## Page text
Multiple documents in one YAML file

Kubernetes manifests often have multiple documents separated by ---. yq handles them:

yq '.kind' multi.yaml          # prints all "kind" values, one per document
yq 'select(.kind == "Service")' multi.yaml   # extract only Service docs

Convert between formats

yq -o json '.' file.yaml > file.json     # YAML to JSON
yq -p json -o yaml '.' file.json         # JSON to YAML
yq -p xml '.' file.xml                   # parse XML

Real-world examples

# Get all images used in a Helm template'd deployment
helm template mychart | yq '..|.image? | select(.)'

# Bulk-update image tag in a Kustomize patch
yq -i '.spec.template.spec.containers[0].image = "myimage:v2"' deploy.yaml

# Get all containers across all pods in a namespace
kubectl get pods -o yaml | yq '.items[].spec.containers[].name'

Caveats

YAML is more complex than JSON — comments, anchors, multi-line strings — and yq preserves them when possible, but any yq -i round-trip can subtly reformat the file. For Helm/Kustomize source files where exact formatting matters, prefer using YAML-aware tools (Helm, Kustomize, OPA Rego) or be very deliberate with yq -i.
The two yqs are not interchangeable. If a colleague’s snippet doesn’t work, check which yq they have (yq --version).

4. CSV: when `awk -F,` isn’t enough

The naive approach to CSV is awk -F,. It works until the first quoted field with an embedded comma, then it explodes.

# This file:
"Smith, John",30,Engineer
"Doe, Jane",25,Manager

# awk -F, treats the comma INSIDE the quotes as a separator. Wrong.

For real-world CSV (especially anything from spreadsheets or business systems), use a real CSV parser.

`csvkit` — Python-based CSV toolkit

pip install csvkit

Provides:

csvlook — pretty-print as a table
csvcut — extract columns by name or index
csvgrep — filter rows by column value
csvstat — column statistics (min/max/mean/distinct values)
csvsort — sort by column
csvjoin — SQL-style join of two CSVs
csvjson — convert to JSON
csvsql — run SQL queries against a CSV (!)

## What you are asked to do
Continue the guide to command-line YAML and CSV tools above, starting right after its last line.

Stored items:
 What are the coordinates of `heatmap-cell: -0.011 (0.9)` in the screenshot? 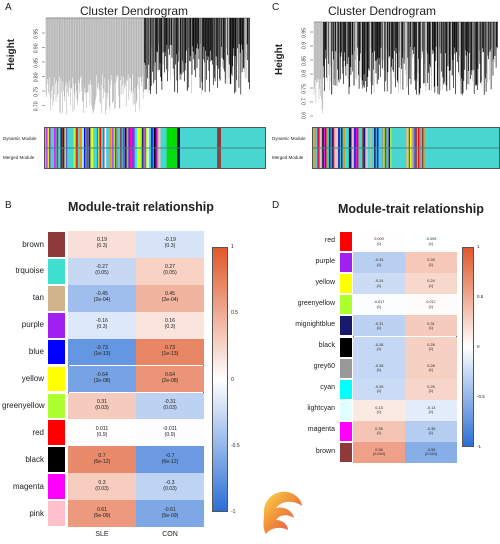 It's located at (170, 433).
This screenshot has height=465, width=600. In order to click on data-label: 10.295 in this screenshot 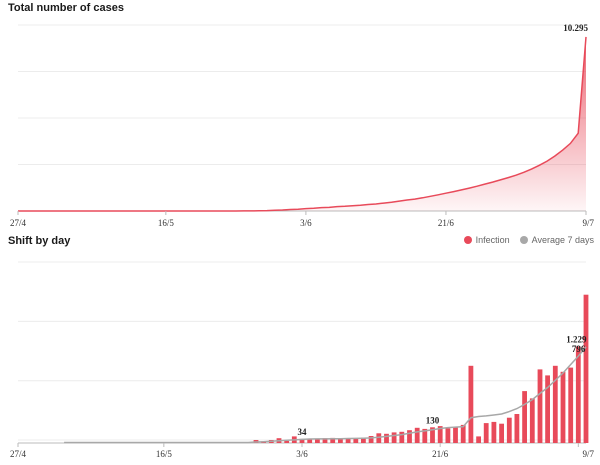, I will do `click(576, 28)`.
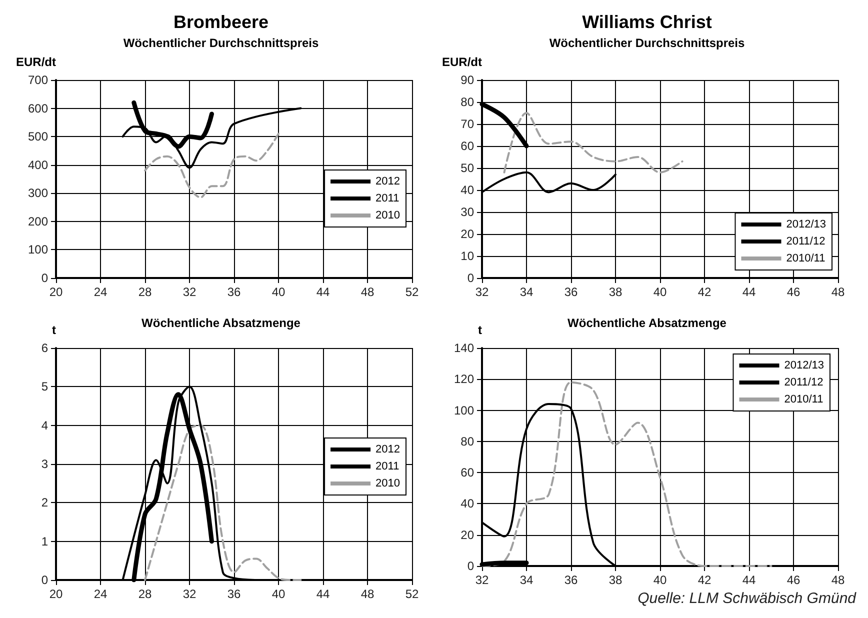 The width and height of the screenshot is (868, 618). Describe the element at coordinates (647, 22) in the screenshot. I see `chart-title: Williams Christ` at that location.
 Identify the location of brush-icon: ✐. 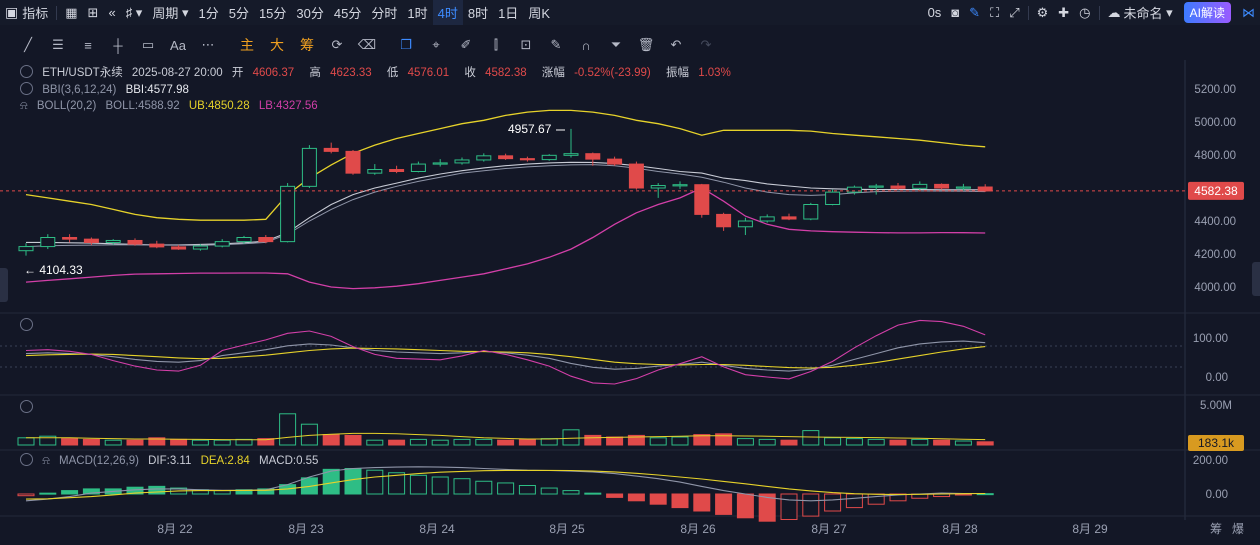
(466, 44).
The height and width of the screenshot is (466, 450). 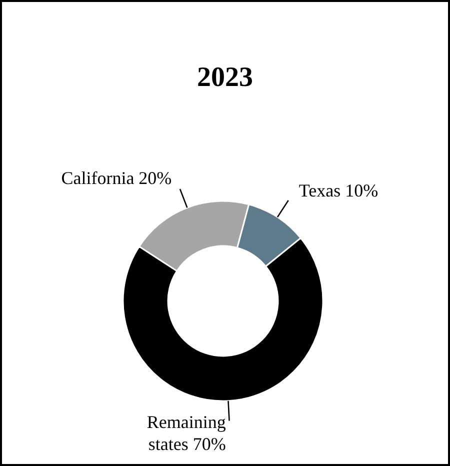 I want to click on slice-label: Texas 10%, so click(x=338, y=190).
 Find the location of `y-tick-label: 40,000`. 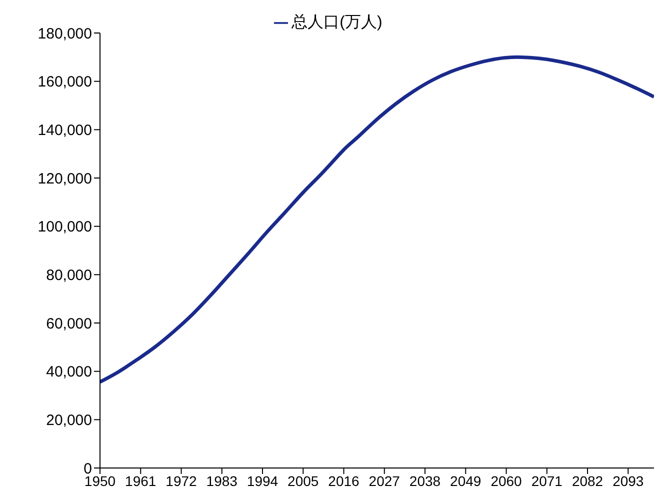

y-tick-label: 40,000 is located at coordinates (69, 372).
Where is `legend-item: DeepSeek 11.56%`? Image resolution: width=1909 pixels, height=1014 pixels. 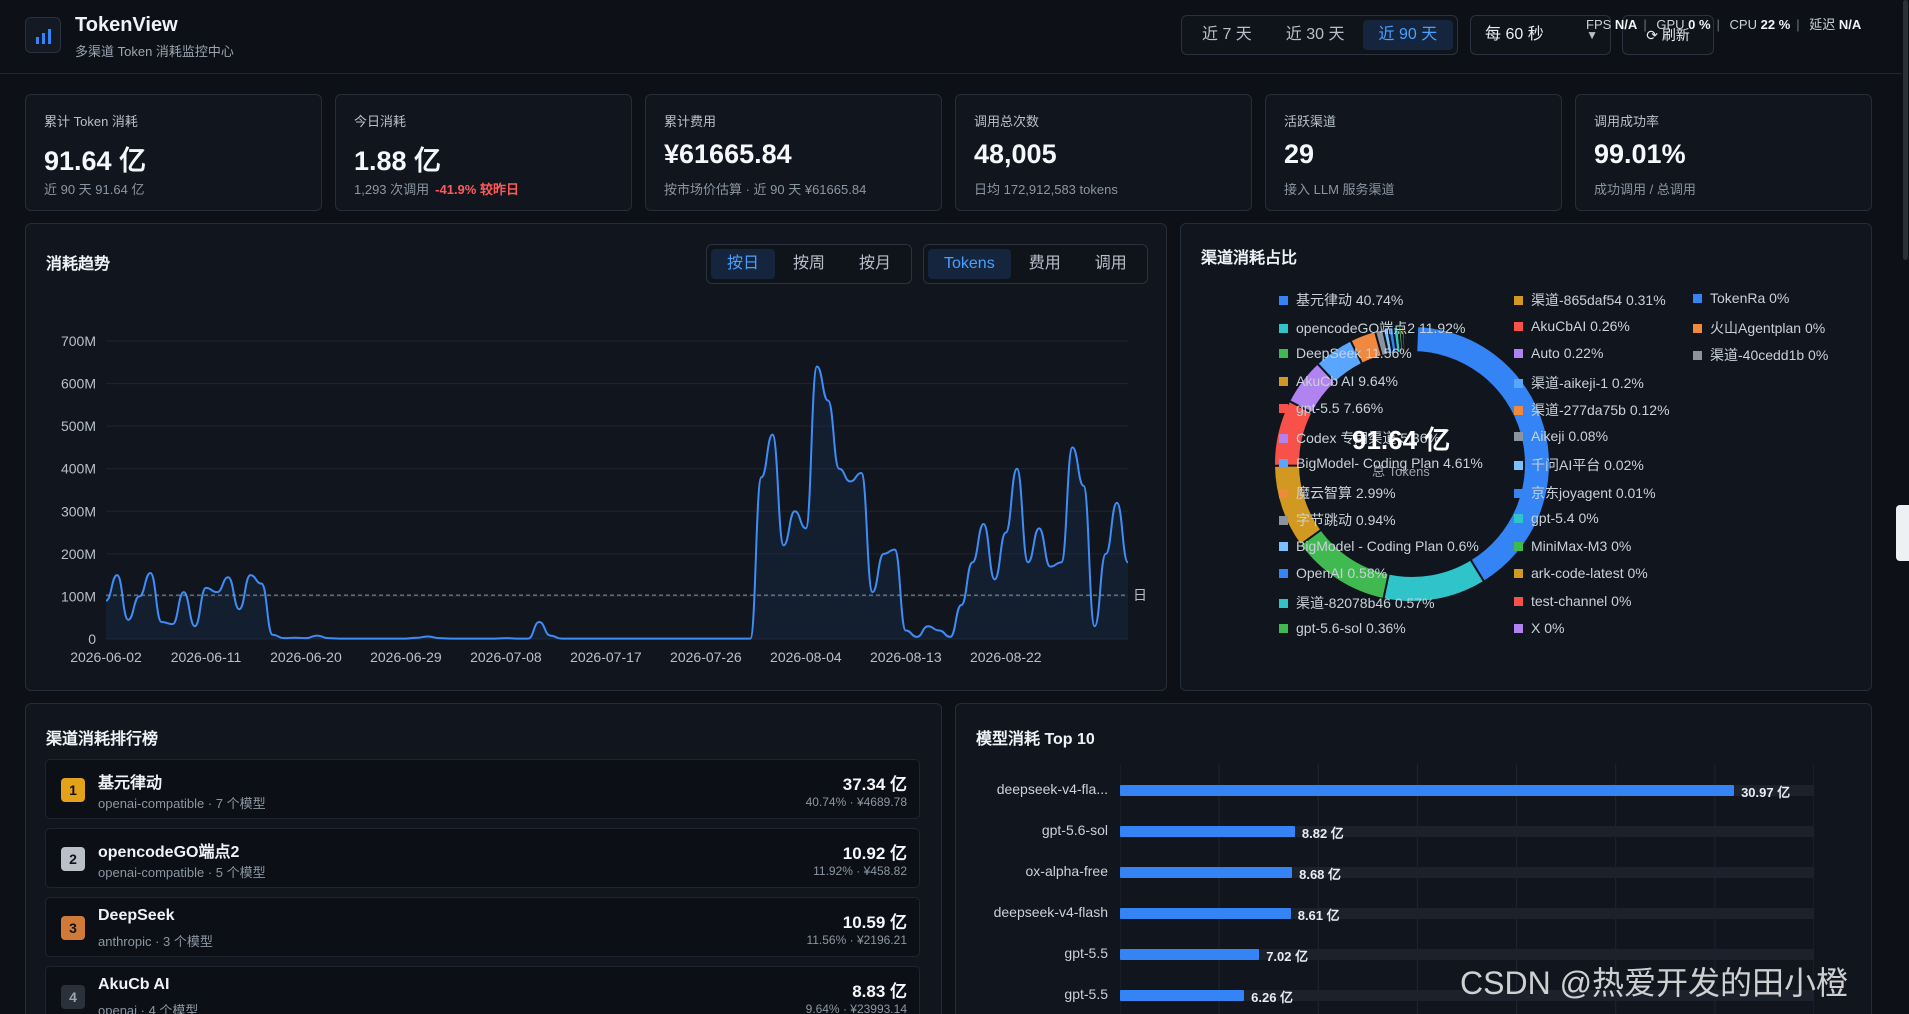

## Response box
in2csv — convert XLS/XLSX/JSON to CSV
csvformat — change delimiters, quoting

Examples

# Pretty-print the first 10 rows
head -n 10 data.csv | csvlook

# Get a specific column by name
csvcut -c first_name,last_name people.csv

# Filter rows where state is CA
csvgrep -c state -m CA people.csv

# Statistics on each column
csvstat sales.csv

# Sort by sale amount, descending
csvsort -c amount -r sales.csv | head

# Join orders with customers on customer_id
csvjoin -c customer_id orders.csv customers.csv > joined.csv

# Run SQL against a CSV
csvsql --query "SELECT state, COUNT(*) FROM people GROUP BY state ORDER BY 2 DESC" people.csv

# Convert Excel to CSV
in2csv sales.xlsx > sales.csv

csvsql is genuinely magical: it loads the CSV into an in-memory SQLite, runs the query, prints the result. For small to medium CSVs (up to a few hundred MB), it beats writing pandas or a real database.

`xsv` — fast CSV (Rust)

For very large CSVs, csvkit (Python) is slow. xsv is a Rust-based alternative:

brew install xsv

xsv stats data.csv | xsv table        # statistics, table-formatted
xsv select first_name,last_name data.csv
xsv search -s state CA data.csv       # filter by column
xsv join customer_id orders.csv customer_id customers.csv

Same operations as csvkit, much faster on big files.

`miller` (`mlr`)

Yet another option, designed for “TSV/CSV/JSON/etc as named-field records”:

brew install miller

mlr --csv stats1 -a mean,stddev -f age people.csv
mlr --c2t cat people.csv > people.tsv      # CSV to TSV
mlr --c2j cat people.csv > people.json     # CSV to JSON

mlr is genuinely clever and very capable, but has its own syntax to learn. Pick one (csvkit, xsv, or mlr) and stick with it.

5. Locale and UTF-8 — the silent saboteurs

This is the section that most “shell scripting” tutorials skip, and it’s where almost every senior engineer gets bitten at least once.

Locale categories

A locale tells programs how to interpret text:

LC_CTYPE — what counts as a letter, digit, lowercase
LC_COLLATE — sort order
LC_NUMERIC — decimal separator (, in Germany, . in the US)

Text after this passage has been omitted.